Il ajoute : « Ses collaborateurs s’adaptaient à une forme de travail où il fallait tout étudier et confronter les thèmes avec les grandes vérités qui n’avaient apparemment rien à voir avec le thème en question. Il voyait les personnes à qui seraient arrivées ces solutions : il imaginait la personne, les personnes qui devaient vivre la décision qu’il devait prendre. »

La bonne humeur

Autre témoignage de cette capacité de travail, mais aussi de son humour: Navarro-Valls fait observer au pape que le droit des travailleurs italiens implique qu’ils aient 30 jours de congés payés par an. Le pape répond : « Dommage que je sois non pas Italien mais du Vatican ! »

Le sourire de son visage a disparu à la fin de sa vie à cause de la maladie de Parkinson et il s’appuyait sur une canne. Mais il ne perdait pas pour autant son humour. Un personnage est reçu dans sa bibliothèque et se croit obligé de dire : « Vous avez l’air bien ! » « Le pape, avec beaucoup d’humour, réplique : vous croyez que je ne me vois à la télévision et à quoi je suis réduit ! » à quoi je suis réduit…

Prière, travail, joie : autant d’expressions de la sainteté, selon Joaquin Navarro-Vals, témoin privilégié, au quotidien.  Il conclut : « Il ne peut pas y avoir de saint triste : si on parle d’un saint de mauvaise humeur, c’est qu’il n’était pas saint ! Je n’en ai pas discuté avec le cardinal Amato (préfet de la Congrégation pour les causes des saints, ndlr). Mais il ne s’agissait pas chez Jean-Paul II d’un état d’âme, ce n’était pas une allégresse physiologique, mais une décision convaincue et raisonnée d’une personne qui croit. »

Ce qu’il savait des cas de pédophilie

Il y a eu, se souvient-il, « des cas isolés, remontant à 20 ou 30 ans auparavant, mais non pas moins grave pour autant, puis le nombre grandit et le pape a été très préoccupé ».

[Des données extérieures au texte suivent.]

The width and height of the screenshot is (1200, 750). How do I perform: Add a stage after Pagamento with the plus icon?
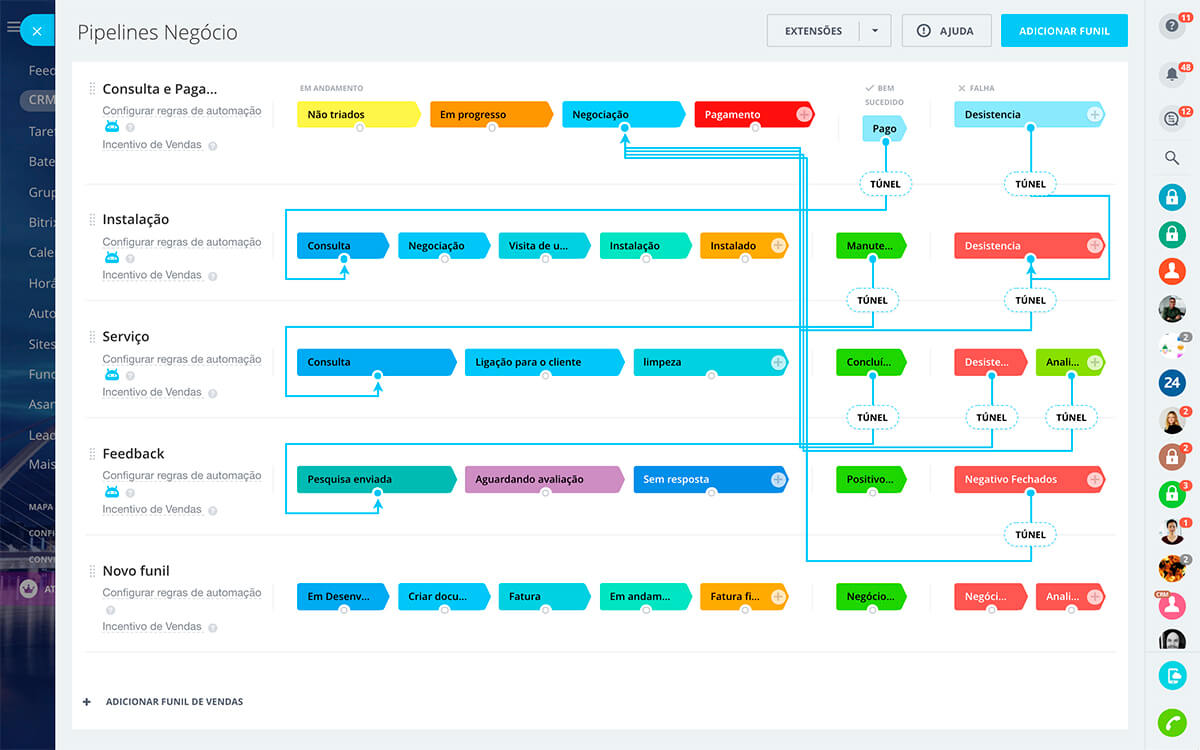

« La pureté de cette pensée ne pouvait pas accepter cette réalité : c’était pour lui « incroyable ». Il a alors pris des décisions, a appelé à Rome tous les cardinaux américains.  Au cours de cette réunion, on a parlé des cas qui sortaient. Il a pris des décisions de nature juridique. L’une, importante, a été de donner les pleins pouvoirs, en accord avec la loi ecclésiastique, à la Congrégation pour la doctrine de la foi, dont le préfet était le cardinal Ratzinger, pour lancer le processus de vérification des plaintes ».

Il cite le cas du Père Martial Maciel : « Une procédure canonique a été lancée durant le pontificat de Jean-Paul II, mais elle ne s’est achevée que la première année du pontificat de Benoît XVI : moi, dans cette salle, j’ai donné annonce du résultat de cette enquête. Lui n’a pas été informé parce que la procédure n’était pas finie quand il est mort. Le premier pas avait été d’envoyer Mgr Scicluna parler avec toutes les personnes qui se plaignaient, à Barcelone, à Mexico… Quand le matériel a été rapporté par Scicluna, Jean-Paul II était mort ».

Lors des premiers jours de l’élection de Benoît XVI, Joquin Navarro-Valls demande quand il doit le dire à l’opinion publique : comment et quand informer ? « Le pape n’a pas réfléchi longtemps, et il a répondu : Faites-le demain ! », confie l’ancien porte-parole de deux papes.